Production details have yet to be announced at this time.
Ray Bradbury’s novel Fahrenheit 451 has its sights set on the Broadway stage! A Broadway-bound stage adaptation is in development with Pulitzer Prize-winning playwright Martyna Majok. For more information, or to sign up to receive news on the world premiere production, visit FahrenheitLive.com.
Bradbury’s hauntingly prophetic classic is set in a not-too-distant future, where a fireman’s role is not to put out fires, but to start them. Books are forbidden and burned, and those who defy the rules to preserve them – and the dangerous ideas they contain – are tracked down and punished. With uncanny insight into the potential of technology, over seventy years from its first publication, Bradbury's powerful and poetic prose still has the power to dazzle and shock. The novel’s enduring popularity over seven decades has led to over 12 million copies sold worldwide. It has been translated into more than 58 languages – and has had a continuous place on school curriculums for many generations. Since it was first published in 1953, Fahrenheit 451 has served as inspiration for countless artists across many genres and mediums.
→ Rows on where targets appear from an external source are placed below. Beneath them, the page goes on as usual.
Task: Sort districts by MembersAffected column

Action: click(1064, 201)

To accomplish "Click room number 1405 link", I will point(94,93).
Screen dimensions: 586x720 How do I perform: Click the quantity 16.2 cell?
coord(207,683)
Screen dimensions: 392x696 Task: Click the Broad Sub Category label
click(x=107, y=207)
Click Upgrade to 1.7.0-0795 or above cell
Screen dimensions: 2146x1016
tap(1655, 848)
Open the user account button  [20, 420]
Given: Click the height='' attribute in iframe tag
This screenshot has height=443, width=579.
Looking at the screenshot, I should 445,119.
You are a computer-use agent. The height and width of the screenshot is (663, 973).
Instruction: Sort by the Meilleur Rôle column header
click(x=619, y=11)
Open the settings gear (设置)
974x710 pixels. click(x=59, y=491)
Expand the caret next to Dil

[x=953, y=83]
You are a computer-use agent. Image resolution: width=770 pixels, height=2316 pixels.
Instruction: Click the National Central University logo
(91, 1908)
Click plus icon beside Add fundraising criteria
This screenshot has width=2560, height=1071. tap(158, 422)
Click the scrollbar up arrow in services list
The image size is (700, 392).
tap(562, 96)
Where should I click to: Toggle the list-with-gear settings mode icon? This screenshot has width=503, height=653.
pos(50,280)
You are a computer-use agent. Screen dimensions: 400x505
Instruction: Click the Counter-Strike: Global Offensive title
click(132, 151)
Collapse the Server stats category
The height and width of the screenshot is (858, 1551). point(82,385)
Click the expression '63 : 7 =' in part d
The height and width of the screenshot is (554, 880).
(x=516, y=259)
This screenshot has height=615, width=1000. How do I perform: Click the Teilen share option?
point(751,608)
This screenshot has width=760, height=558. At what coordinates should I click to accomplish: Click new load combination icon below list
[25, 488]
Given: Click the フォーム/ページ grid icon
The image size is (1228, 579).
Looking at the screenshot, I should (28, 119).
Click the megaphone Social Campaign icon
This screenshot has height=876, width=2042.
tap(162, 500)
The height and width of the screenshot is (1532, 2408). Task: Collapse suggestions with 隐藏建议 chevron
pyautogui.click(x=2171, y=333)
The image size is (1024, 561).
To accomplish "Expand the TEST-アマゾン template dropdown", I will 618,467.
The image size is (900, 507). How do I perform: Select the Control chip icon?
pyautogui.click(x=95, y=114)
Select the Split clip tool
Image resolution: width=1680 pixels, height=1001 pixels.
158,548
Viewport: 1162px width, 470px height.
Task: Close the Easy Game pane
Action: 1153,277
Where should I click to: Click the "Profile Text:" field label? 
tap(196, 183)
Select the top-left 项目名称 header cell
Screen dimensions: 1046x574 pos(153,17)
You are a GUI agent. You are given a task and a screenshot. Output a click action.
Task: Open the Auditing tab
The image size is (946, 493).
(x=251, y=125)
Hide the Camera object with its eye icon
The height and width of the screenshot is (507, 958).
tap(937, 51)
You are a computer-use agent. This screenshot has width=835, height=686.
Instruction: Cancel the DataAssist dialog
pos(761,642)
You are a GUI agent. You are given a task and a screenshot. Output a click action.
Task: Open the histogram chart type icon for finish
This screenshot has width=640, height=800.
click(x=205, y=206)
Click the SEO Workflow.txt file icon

The book was previously adapted into a play in the late 1970s, which had its official world premiere in November 1988 by the Fort Wayne, Indiana Civic Theatre. The stage adaptation diverges from the book and seems influenced by Truffaut's 1966 movie adaptation. The production had its UK premiere in 2003, and made its New York premiere in 2006 at 59E59 Theaters.
The Off-Broadway theatre The American Place Theatre also presented a one man show adaptation of Fahrenheit 451 as a part of their 2008–2009 Literature to Life season.
Majok said, "The relevancy of mind domination and the end of the world in our current age needs no words; what struck me most in Fahrenheit 451 was its lens on our loneliness. How our yearning for connection and fear of its absence can be feasted upon. How we long to devote ourselves to something true and lasting in a fracturing society. And the ways we blow up our lives to unearth the truth we've buried – which will shatter us into our most honest selves. As Bradbury writes, 'We need not to be let alone. We need to be really bothered once in awhile.'"
“It is a privilege and thrill to bring this seminal novel to the stage, with one of our most visceral and acclaimed living writers,” said the producers in a statement. “Mr. Bradbury’s and Ms. Majok’s works both stem from the deeply human and personal, and we’re excited by the significance of this collaboration.”
The Bradbury Estate commented that, “We are delighted to bring Fahrenheit 451 to a new audience, with the impact and intimacy that only theater can offer, to be working with producers who care so deeply for the work and with Martyna Majok, a truly great dramatist of enormous intelligence, sensitivity and skill.”
Martyna Majok was born in Bytom, Poland and raised in Jersey and Chicago. She was awarded the 2018 Pulitzer Prize for Drama for her Broadway debut play, Cost of Living, which was nominated for the Tony Award for Best Play. Other plays include Sanctuary City, Queens, and Ironbound, which have been produced across American and international stages, and the libretto for Gatsby: An American Myth, with music by Florence Welch and Thomas Bartlett. Other awards include a Guggenheim Fellowship, The Steinberg Distinguished Playwright Award, Arthur Miller Foundation Legacy Award, The Obie Award for Playwriting, The Hull-Warriner Award, The Academy of Arts and Letters’ Benjamin Hadley Danks Award for Exceptional Playwriting, The Sun Valley Playwrights Residency Award, Off Broadway Alliance Best New Play Award, The Lucille Lortel Award for Outstanding New Play, The Hermitage Greenfield Prize, as the first female recipient in drama, The Champions of Change Award from the NYC Mayor’s Office, The Francesca Primus Prize, two Jane Chambers Playwriting Awards, The Lanford Wilson Prize, The Lilly Award's Stacey Mindich Prize, Helen Merrill Emerging Playwright Award, Charles MacArthur Award for Outstanding Original New Play from The Helen Hayes Awards, Jean Kennedy Smith Playwriting Award, ANPF Women's Invitational Prize, David Calicchio Prize, Global Age Project Prize, NYTW 2050 Fellowship, NNPN Smith Prize for Political Playwriting, and Merage Foundation Fellowship for The American Dream. Martyna studied at Yale School of Drama, Juilliard, University of Chicago, and Jersey public schools. She was a 2012-2013 NNPN playwright-in-residence, the 2015-2016 PoNY Fellow at the Lark Play Development Center, and a 2018-2019 Hodder Fellow at Princeton University. Martyna has developed TV projects for HBO and is writing feature films for Plan B/Pastel/MGM/Orion and Killer Films.